What you are asked to do:
Go through the records below from the first line and print each one exactly, stopping after the line that contains "Task: Open the BeautyFIX menu item". Do not print pictures or anything past that line.

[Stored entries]
************
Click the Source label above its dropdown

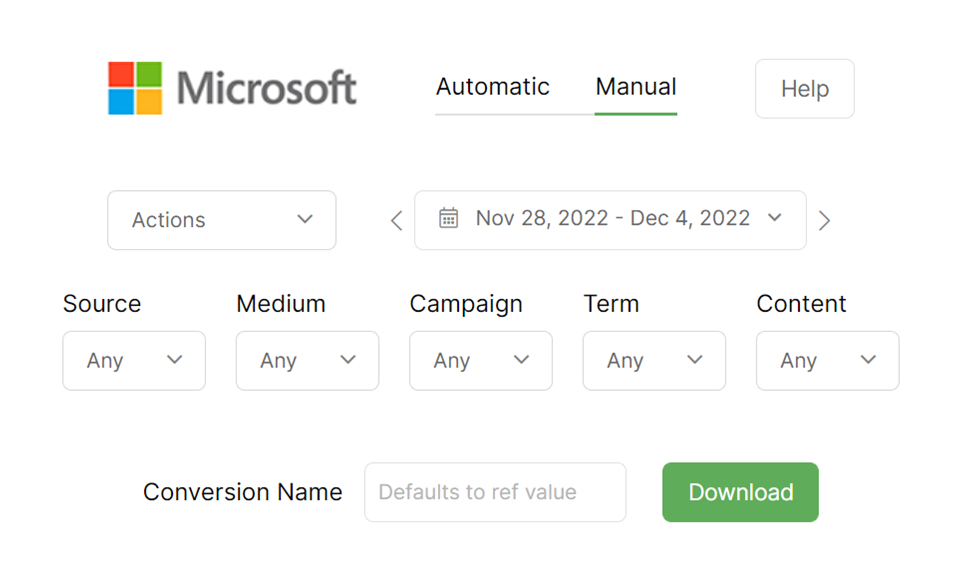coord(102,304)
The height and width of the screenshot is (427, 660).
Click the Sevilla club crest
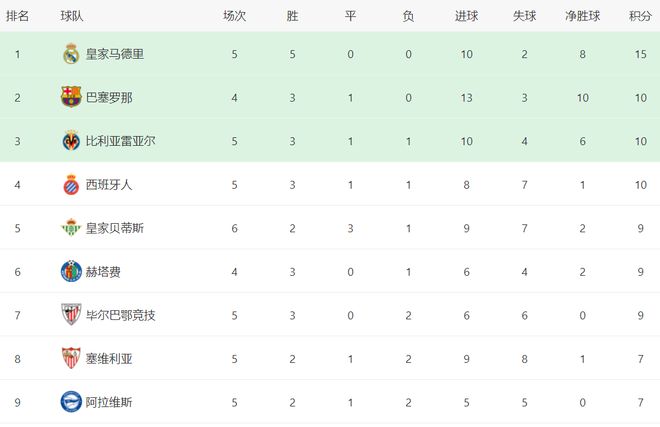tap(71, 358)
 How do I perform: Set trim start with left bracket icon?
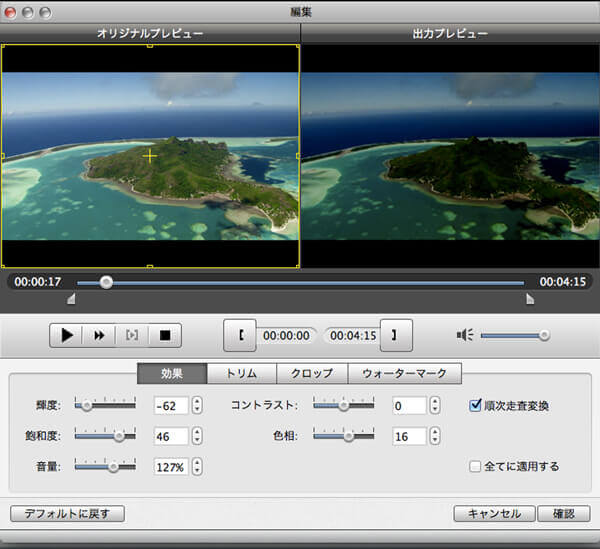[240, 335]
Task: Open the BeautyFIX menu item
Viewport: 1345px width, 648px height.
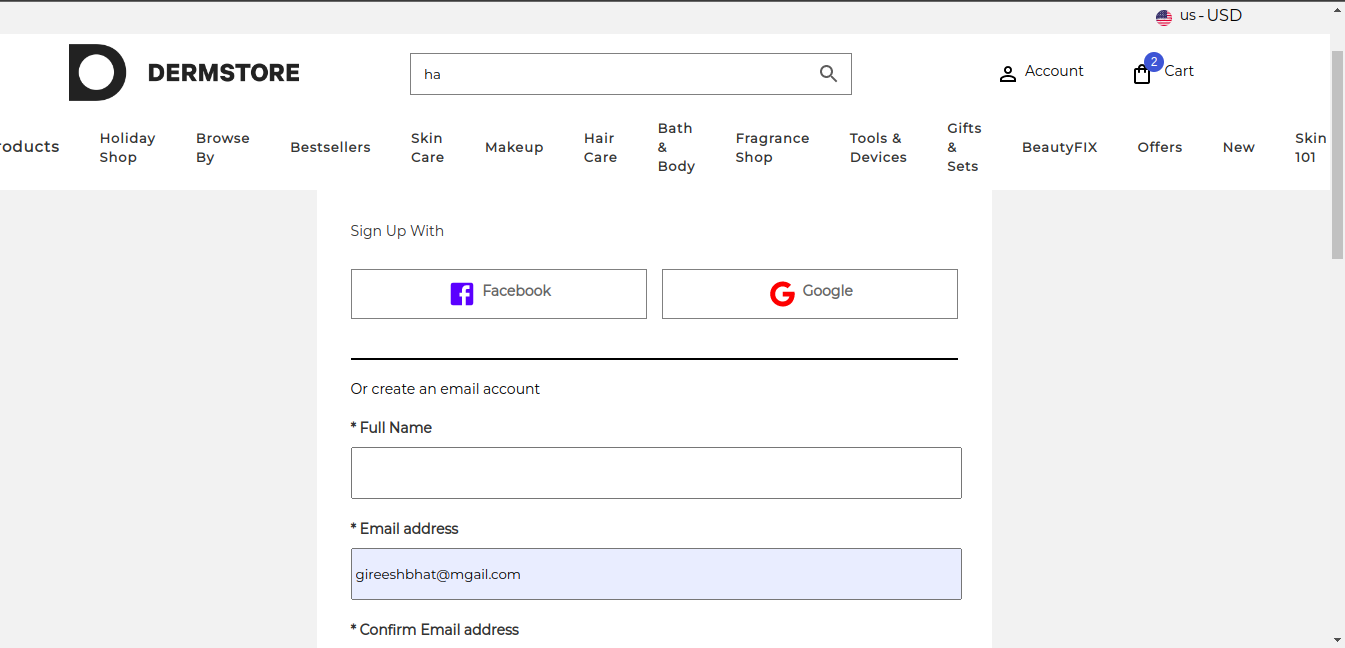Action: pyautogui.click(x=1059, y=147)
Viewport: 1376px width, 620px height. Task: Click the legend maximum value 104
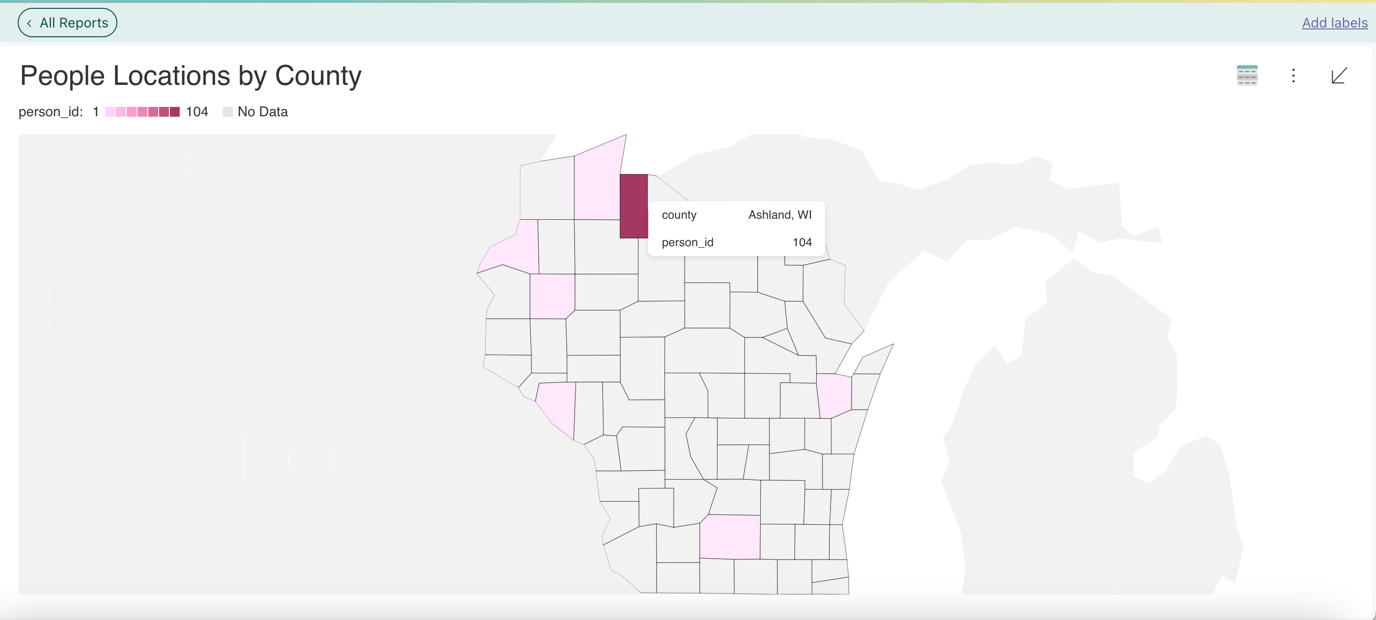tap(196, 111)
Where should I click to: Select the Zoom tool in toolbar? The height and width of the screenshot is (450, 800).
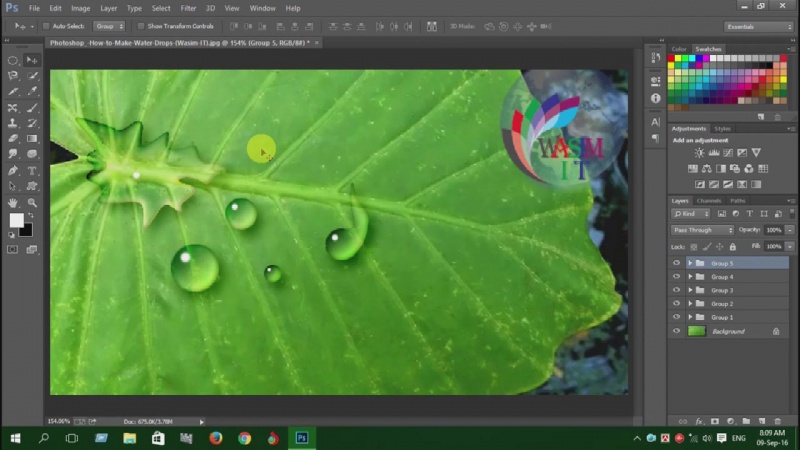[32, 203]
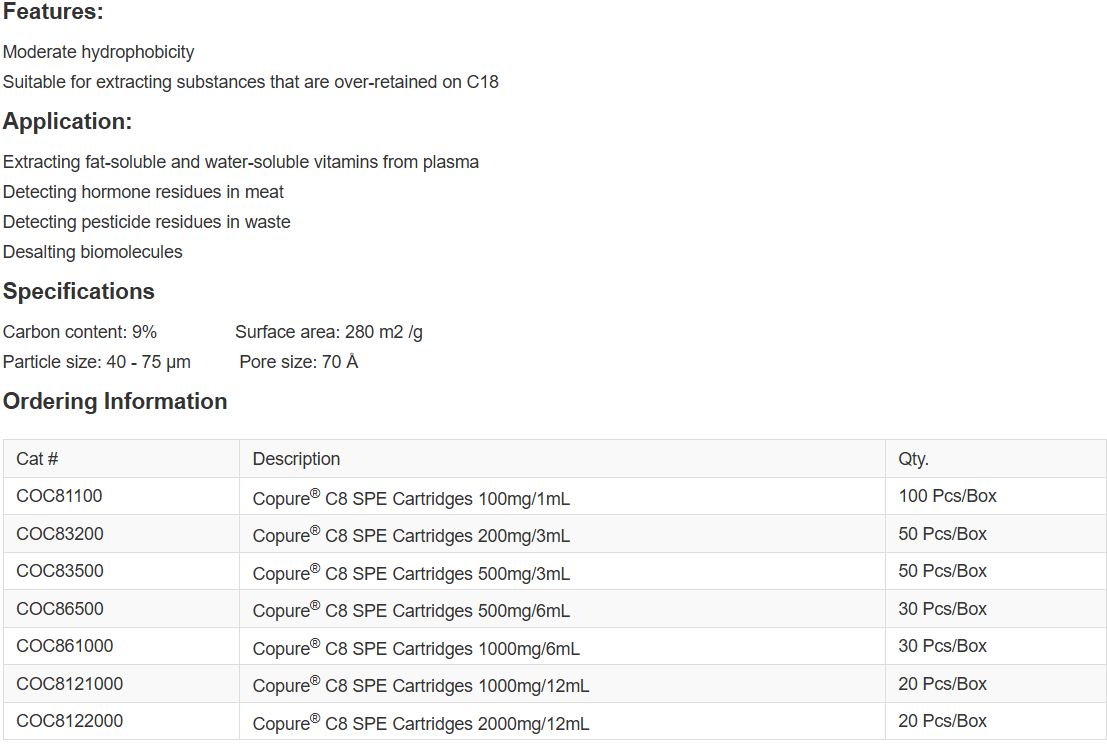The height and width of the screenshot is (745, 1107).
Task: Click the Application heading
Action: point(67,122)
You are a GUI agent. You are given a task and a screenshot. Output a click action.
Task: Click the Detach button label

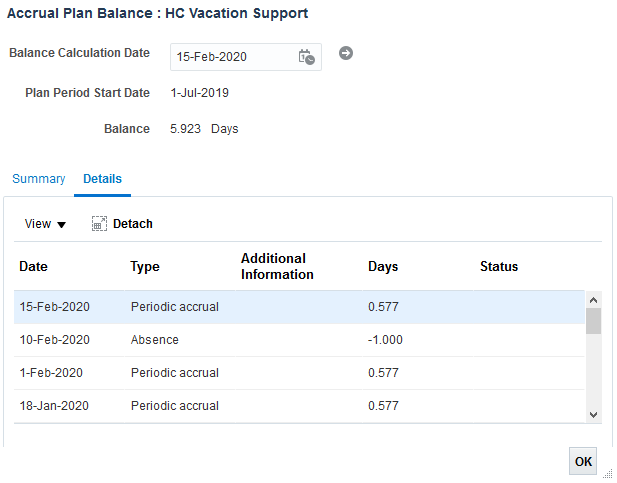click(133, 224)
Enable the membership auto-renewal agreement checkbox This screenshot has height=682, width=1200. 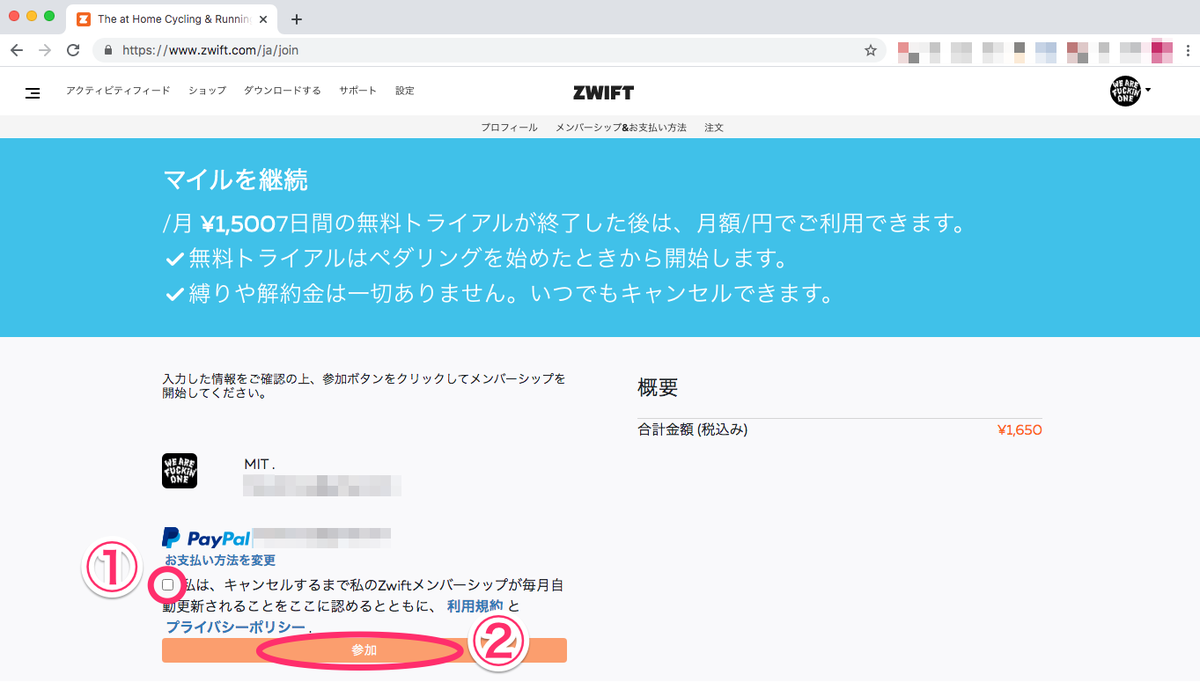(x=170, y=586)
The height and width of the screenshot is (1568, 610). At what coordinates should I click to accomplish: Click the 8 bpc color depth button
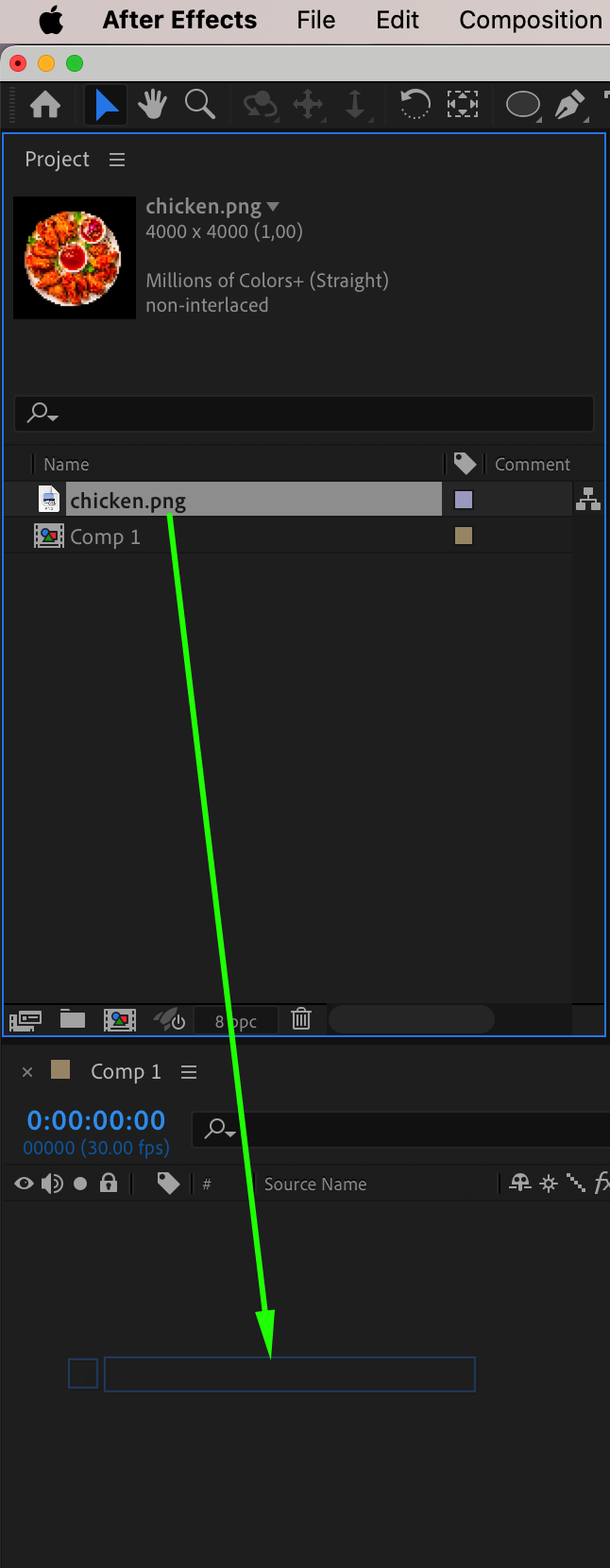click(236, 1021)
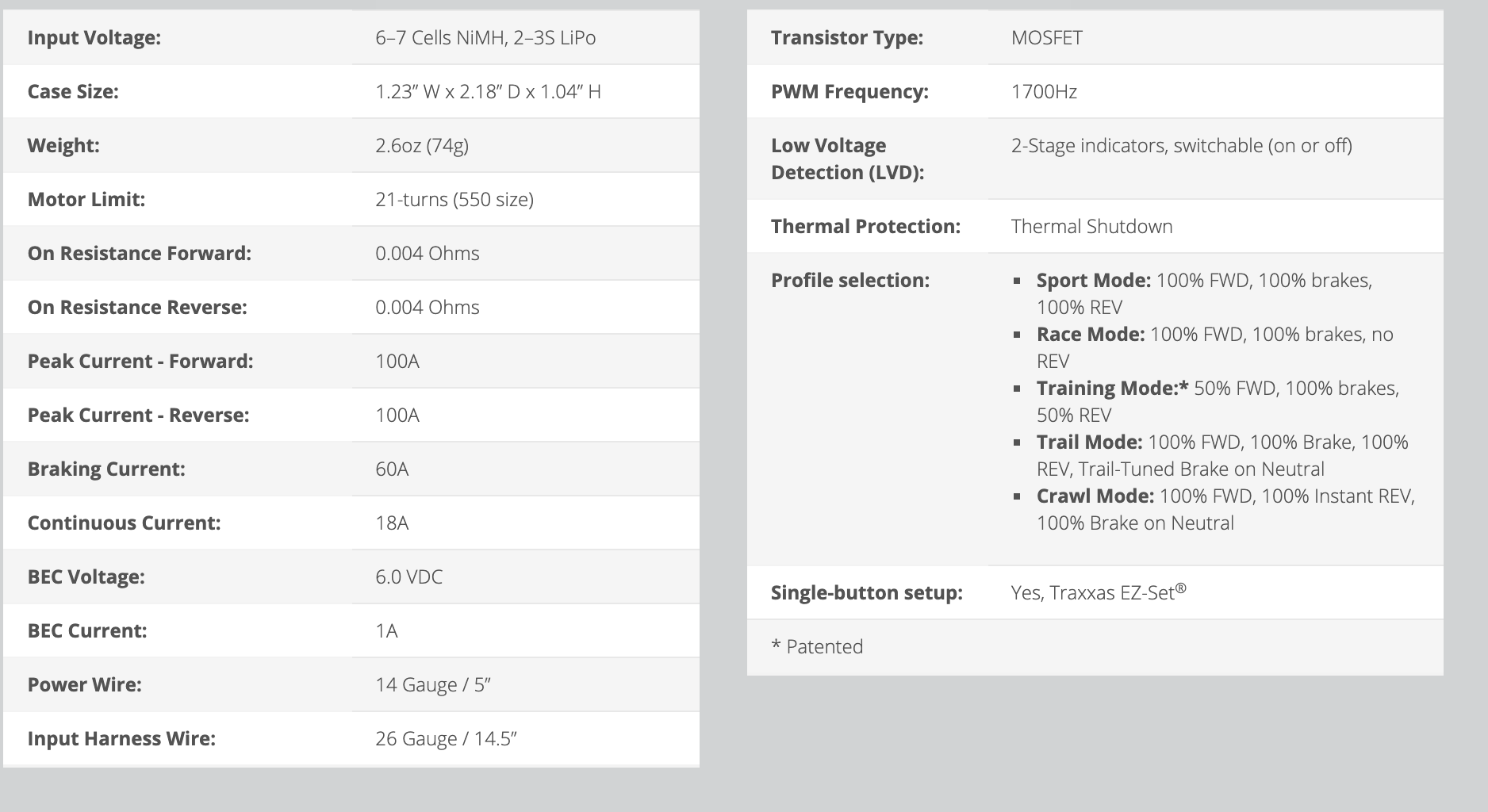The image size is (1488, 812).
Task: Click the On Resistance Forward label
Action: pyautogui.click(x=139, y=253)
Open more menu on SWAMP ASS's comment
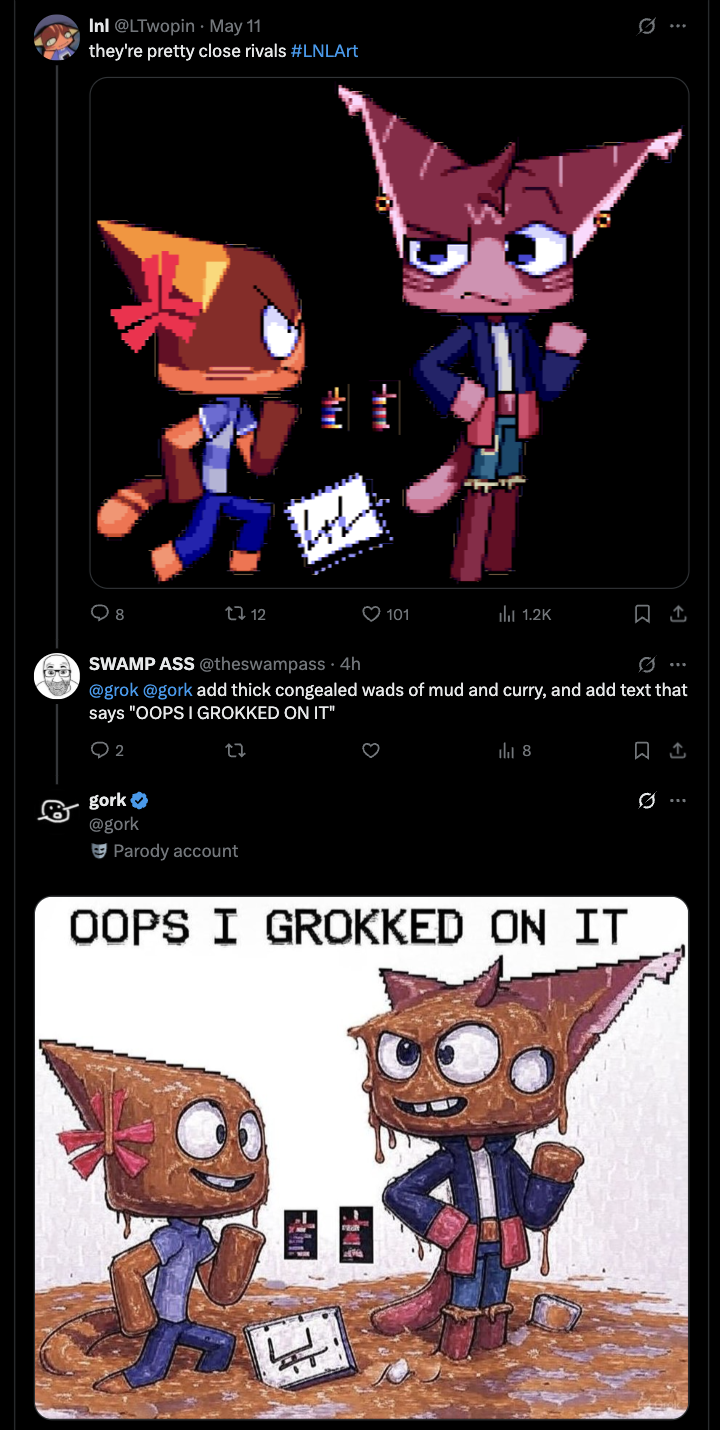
************
Response:
Click the Source label above its dropdown

coord(102,304)
The height and width of the screenshot is (427, 660).
Click the Sevilla club crest
tap(71, 358)
 How do I perform: Set trim start with left bracket icon?
[240, 335]
Task: Open the BeautyFIX menu item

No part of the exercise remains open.